February 4, 2015

By Ramona du Houx

A special commission set up by the Maine Legislature has released a report on the threat of ocean acidification in Maine waters. The report called for further research into the problem, saying there was an “urgent” need to address ocean acidification.

Ocean acidification — a change in the chemical composition of seawater — is driven by increased greenhouse gases and other pollution and makes it harder for shellfish like clams and mussels to form shells. The report cited cases of mudflats in Casco Bay where juvenile clams are not surviving because of ocean acidification, as well as a potential risk to the lobster fishery.

The new report said that, “for Maine and its commercial fisheries, addressing ocean acidification has become an urgent matter,” and called for comprehensive research on the impacts of an increased acidity along the coast. “To assess and prepare for the impacts of ocean acidification on Maine’s commercially valuable species, more research is needed,” according to the report.

Lobster workers prepare the traps to go fishing in Belfast, Maine. R. du Houx photo

In 2014, Congresswoman Chellie Pingree introduced legislation to require federal officials to study the effects of ocean acidification on coastal communities in Maine and around the country.
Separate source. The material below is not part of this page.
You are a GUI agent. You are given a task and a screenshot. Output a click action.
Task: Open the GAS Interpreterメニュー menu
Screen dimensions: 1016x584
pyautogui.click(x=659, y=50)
“We know ocean acidification is happening,” said Congresswoman Chellie Pingree. “But we need to do a lot more work to figure out what the full impact will be on shellfish, lobsters and the industries they support. The effect on Maine communities could be significant and we need to have better information so we can be better prepared.”

The report said the impact of ocean acidification on lobsters is not clearly known.

A giant lobster was an unusual catch in Maine, courtesy photo

“The most alarming of the commission’s findings is how much we do not know about ocean acidification and how it will affect Maine’s commercially important species, including the iconic lobster,” the report’s authors said.

Pingree’s bill would require the National Oceanic and Atmospheric Administration (NOAA) to study the socioeconomic impacts of ocean acidification on coastal communities. Under her legislation, the Secretary of Commerce would be required to conduct studies to identify which communities are most dependent on ocean resources and how acidification would affect them if valuable industries like the lobster fishery were impacted.

The report was produced by the 16-member Commission to Study the Effects of Coastal and Ocean Acidification on Commercially Harvested and Grown Species. The panel was made up of fishermen, scientists, legislators and members of the LePage Administration.